▶ TASK PROMPT:
Whatever the records below hold, copy it all out exactly.
--- RAW DATA Enclosed Below ---
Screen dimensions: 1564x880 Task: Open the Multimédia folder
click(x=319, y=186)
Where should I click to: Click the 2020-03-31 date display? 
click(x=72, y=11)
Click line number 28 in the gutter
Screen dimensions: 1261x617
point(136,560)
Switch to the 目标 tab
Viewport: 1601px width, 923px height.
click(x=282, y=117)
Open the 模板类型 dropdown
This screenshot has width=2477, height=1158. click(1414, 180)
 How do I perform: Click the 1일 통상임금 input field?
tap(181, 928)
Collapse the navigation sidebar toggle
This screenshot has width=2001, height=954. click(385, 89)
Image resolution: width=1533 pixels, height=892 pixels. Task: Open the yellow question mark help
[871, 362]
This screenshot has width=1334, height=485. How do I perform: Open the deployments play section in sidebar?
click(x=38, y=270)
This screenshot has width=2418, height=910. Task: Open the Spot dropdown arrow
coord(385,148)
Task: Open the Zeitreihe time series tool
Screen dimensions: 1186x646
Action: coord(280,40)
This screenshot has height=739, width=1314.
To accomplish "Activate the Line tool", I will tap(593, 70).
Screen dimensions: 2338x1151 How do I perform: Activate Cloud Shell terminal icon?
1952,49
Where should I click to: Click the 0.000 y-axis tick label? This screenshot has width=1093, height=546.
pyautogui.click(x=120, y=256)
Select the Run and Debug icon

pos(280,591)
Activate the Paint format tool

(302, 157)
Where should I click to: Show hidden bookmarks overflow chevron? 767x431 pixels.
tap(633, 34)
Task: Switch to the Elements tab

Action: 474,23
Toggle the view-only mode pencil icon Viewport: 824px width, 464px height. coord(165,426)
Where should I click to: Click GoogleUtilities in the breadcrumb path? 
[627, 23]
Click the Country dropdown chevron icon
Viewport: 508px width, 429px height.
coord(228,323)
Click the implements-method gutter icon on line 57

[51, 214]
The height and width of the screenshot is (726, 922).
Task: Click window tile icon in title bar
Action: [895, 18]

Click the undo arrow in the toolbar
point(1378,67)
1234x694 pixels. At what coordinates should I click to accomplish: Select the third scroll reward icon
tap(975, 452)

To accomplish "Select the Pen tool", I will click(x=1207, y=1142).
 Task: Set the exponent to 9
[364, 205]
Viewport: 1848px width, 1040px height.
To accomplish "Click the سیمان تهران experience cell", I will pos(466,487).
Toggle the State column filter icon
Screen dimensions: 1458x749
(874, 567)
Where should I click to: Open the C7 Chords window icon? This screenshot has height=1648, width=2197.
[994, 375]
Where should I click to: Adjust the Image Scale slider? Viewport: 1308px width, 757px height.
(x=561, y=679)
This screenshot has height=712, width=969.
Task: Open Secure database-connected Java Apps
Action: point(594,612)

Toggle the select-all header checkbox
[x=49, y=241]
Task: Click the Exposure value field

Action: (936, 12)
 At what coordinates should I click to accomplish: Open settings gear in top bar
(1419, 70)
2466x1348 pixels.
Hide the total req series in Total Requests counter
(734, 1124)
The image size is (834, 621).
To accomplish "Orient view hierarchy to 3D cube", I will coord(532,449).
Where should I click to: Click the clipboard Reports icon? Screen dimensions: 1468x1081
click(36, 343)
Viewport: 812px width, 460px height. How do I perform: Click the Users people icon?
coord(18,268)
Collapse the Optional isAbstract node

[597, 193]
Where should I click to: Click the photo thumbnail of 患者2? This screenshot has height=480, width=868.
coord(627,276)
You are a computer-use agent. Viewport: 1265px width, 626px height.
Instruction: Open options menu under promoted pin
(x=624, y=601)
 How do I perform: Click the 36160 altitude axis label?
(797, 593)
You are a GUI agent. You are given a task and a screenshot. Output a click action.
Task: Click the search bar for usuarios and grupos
--- End of Enclosed RAW DATA ---
▶ SOLVED EXERCISE:
Screen dimensions: 1564x880 Task: Open the Multimédia folder
click(x=319, y=186)
Where should I click to: Click the 2020-03-31 date display? 
click(x=72, y=11)
Click line number 28 in the gutter
Screen dimensions: 1261x617
point(136,560)
Switch to the 目标 tab
Viewport: 1601px width, 923px height.
click(x=282, y=117)
Open the 模板类型 dropdown
This screenshot has width=2477, height=1158. click(1414, 180)
 How do I perform: Click the 1일 통상임금 input field?
tap(181, 928)
Collapse the navigation sidebar toggle
This screenshot has width=2001, height=954. click(385, 89)
Image resolution: width=1533 pixels, height=892 pixels. Task: Open the yellow question mark help
[871, 362]
This screenshot has width=1334, height=485. How do I perform: Open the deployments play section in sidebar?
click(x=38, y=270)
This screenshot has width=2418, height=910. Task: Open the Spot dropdown arrow
coord(385,148)
Task: Open the Zeitreihe time series tool
Screen dimensions: 1186x646
Action: coord(280,40)
This screenshot has height=739, width=1314.
To accomplish "Activate the Line tool", I will tap(593, 70).
Screen dimensions: 2338x1151 How do I perform: Activate Cloud Shell terminal icon?
1952,49
Where should I click to: Click the 0.000 y-axis tick label? This screenshot has width=1093, height=546.
pyautogui.click(x=120, y=256)
Select the Run and Debug icon

pos(280,591)
Activate the Paint format tool

(302, 157)
Where should I click to: Show hidden bookmarks overflow chevron? 767x431 pixels.
tap(633, 34)
Task: Switch to the Elements tab

Action: 474,23
Toggle the view-only mode pencil icon Viewport: 824px width, 464px height. coord(165,426)
Where should I click to: Click GoogleUtilities in the breadcrumb path? 
[627, 23]
Click the Country dropdown chevron icon
Viewport: 508px width, 429px height.
coord(228,323)
Click the implements-method gutter icon on line 57

[51, 214]
The height and width of the screenshot is (726, 922).
Task: Click window tile icon in title bar
Action: [895, 18]

Click the undo arrow in the toolbar
point(1378,67)
1234x694 pixels. At what coordinates should I click to accomplish: Select the third scroll reward icon
tap(975, 452)

To accomplish "Select the Pen tool", I will click(x=1207, y=1142).
 Task: Set the exponent to 9
[364, 205]
Viewport: 1848px width, 1040px height.
To accomplish "Click the سیمان تهران experience cell", I will pos(466,487).
Toggle the State column filter icon
Screen dimensions: 1458x749
(874, 567)
Where should I click to: Open the C7 Chords window icon? This screenshot has height=1648, width=2197.
[994, 375]
Where should I click to: Adjust the Image Scale slider? Viewport: 1308px width, 757px height.
(x=561, y=679)
This screenshot has height=712, width=969.
Task: Open Secure database-connected Java Apps
Action: point(594,612)

Toggle the select-all header checkbox
[x=49, y=241]
Task: Click the Exposure value field

Action: (936, 12)
 At what coordinates should I click to accomplish: Open settings gear in top bar
(1419, 70)
2466x1348 pixels.
Hide the total req series in Total Requests counter
(734, 1124)
The image size is (834, 621).
To accomplish "Orient view hierarchy to 3D cube", I will coord(532,449).
Where should I click to: Click the clipboard Reports icon? Screen dimensions: 1468x1081
click(36, 343)
Viewport: 812px width, 460px height. How do I perform: Click the Users people icon?
coord(18,268)
Collapse the Optional isAbstract node

[597, 193]
Where should I click to: Click the photo thumbnail of 患者2? This screenshot has height=480, width=868.
coord(627,276)
You are a computer-use agent. Viewport: 1265px width, 626px height.
Instruction: Open options menu under promoted pin
(x=624, y=601)
 How do I perform: Click the 36160 altitude axis label?
(797, 593)
You are a GUI agent. You are given a task and a screenshot. Output a click action.
Task: Click the search bar for usuarios and grupos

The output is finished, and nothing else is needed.